- Opening Delimiter -

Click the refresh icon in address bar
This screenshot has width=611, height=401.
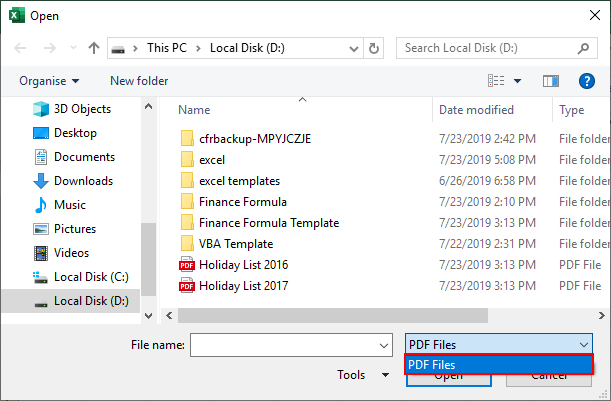(x=374, y=48)
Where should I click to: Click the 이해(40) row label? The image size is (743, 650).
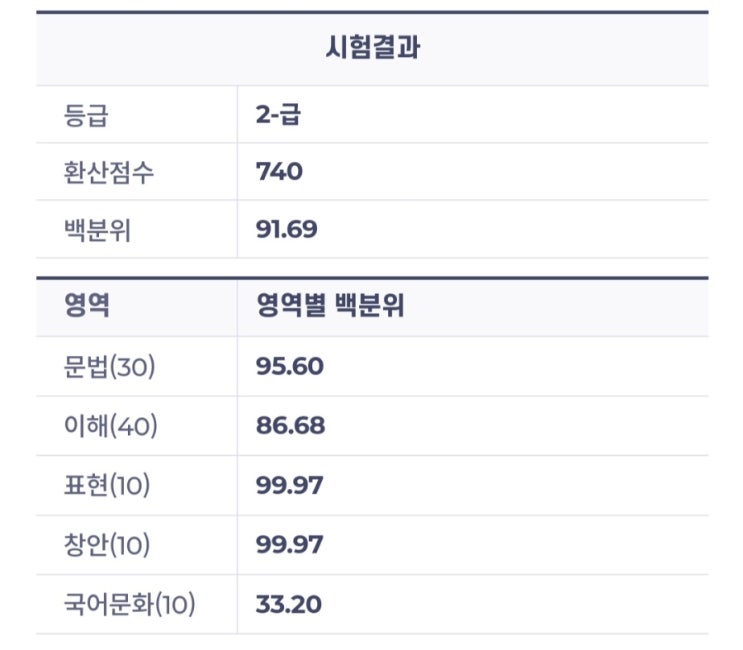[x=109, y=426]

- Closing Delimiter -

WHAT YOU WILL DO:
This calls for each record above to be set down exactly, with the images skipped.

RESPONSE TO THIS EXERCISE:
Click the refresh icon in address bar
This screenshot has width=611, height=401.
(x=374, y=48)
Where should I click to: Click the 이해(40) row label? The image size is (743, 650).
[x=109, y=426]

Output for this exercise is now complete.